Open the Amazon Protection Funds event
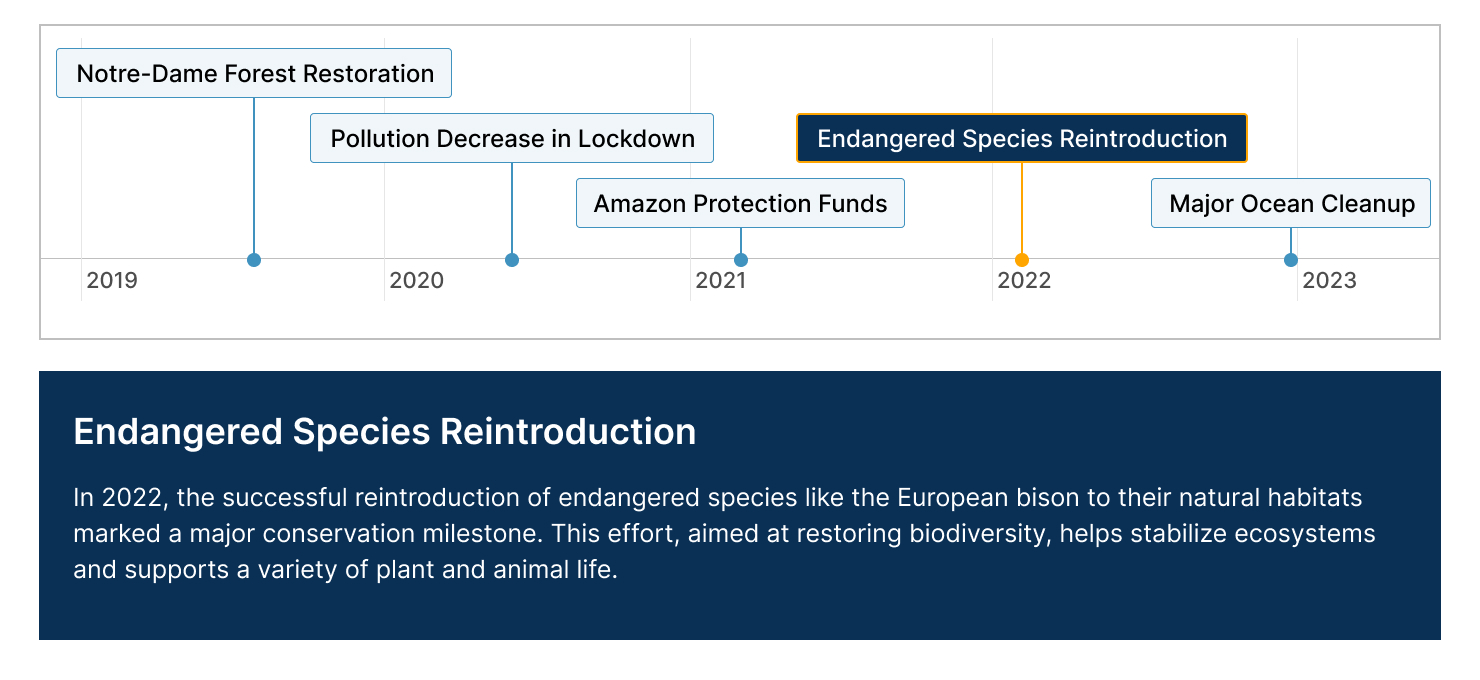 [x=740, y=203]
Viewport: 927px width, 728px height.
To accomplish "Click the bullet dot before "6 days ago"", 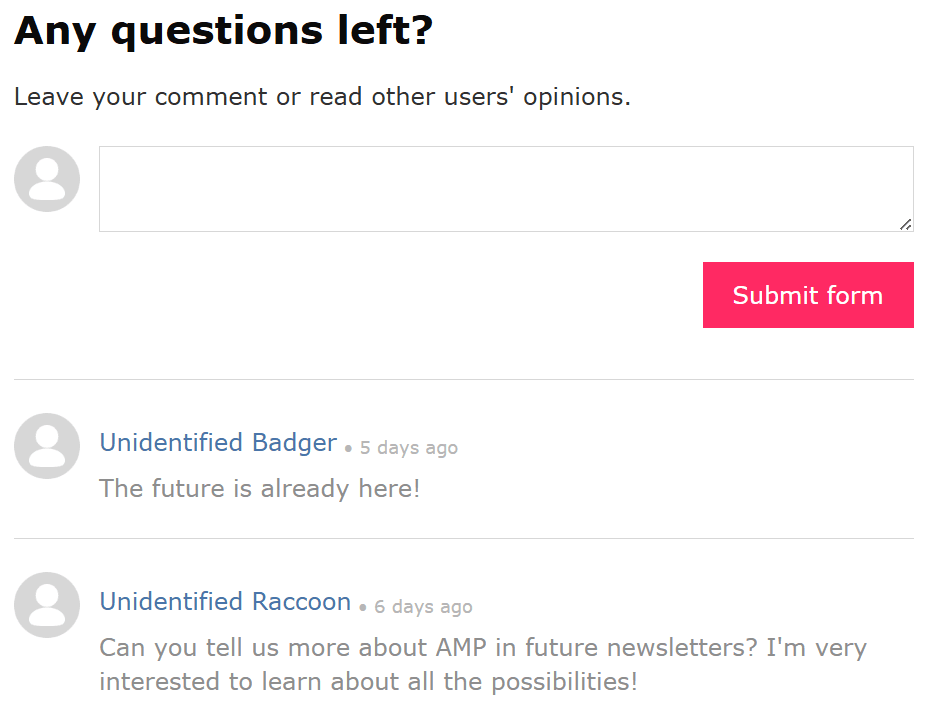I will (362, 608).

--

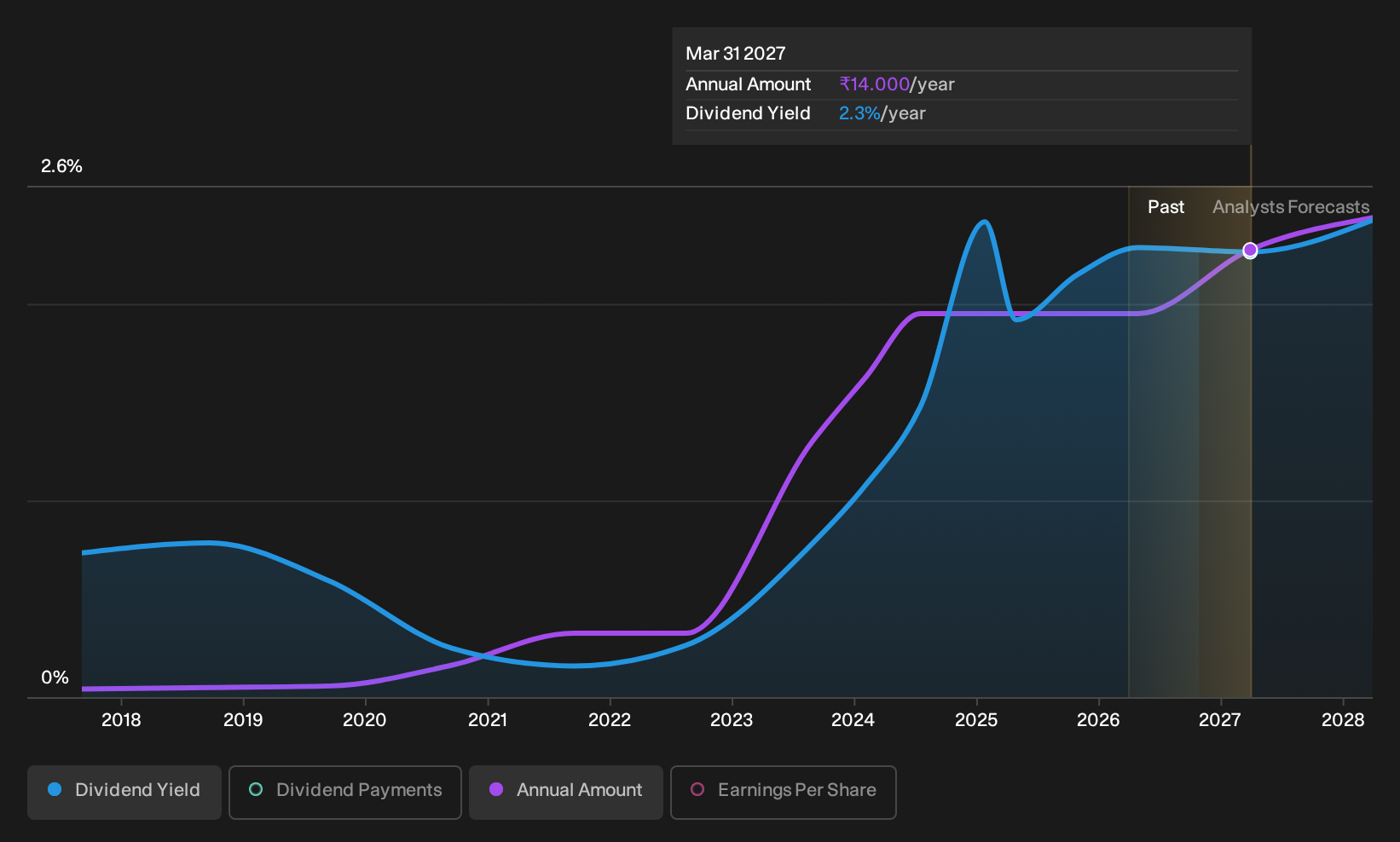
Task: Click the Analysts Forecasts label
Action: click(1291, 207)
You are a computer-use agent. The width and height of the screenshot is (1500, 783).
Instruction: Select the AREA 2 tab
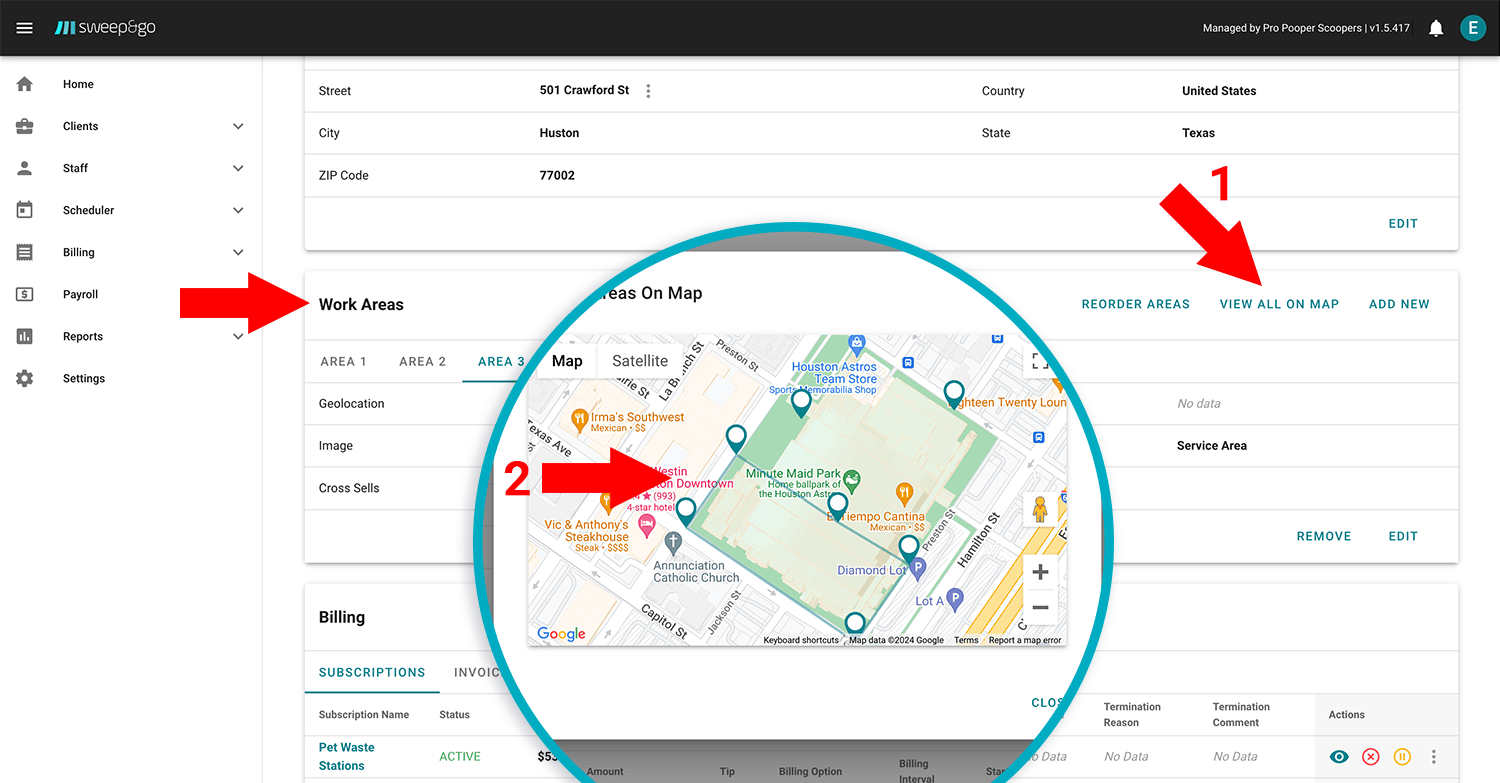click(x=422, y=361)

Exercise instructions: Locate every line in the material above that contains the word "height", and copy each of those lines in full.

Solution for this exercise:
Viewport: 927px width, 728px height.
You are a computer-use agent. The width and height of the screenshot is (1500, 783).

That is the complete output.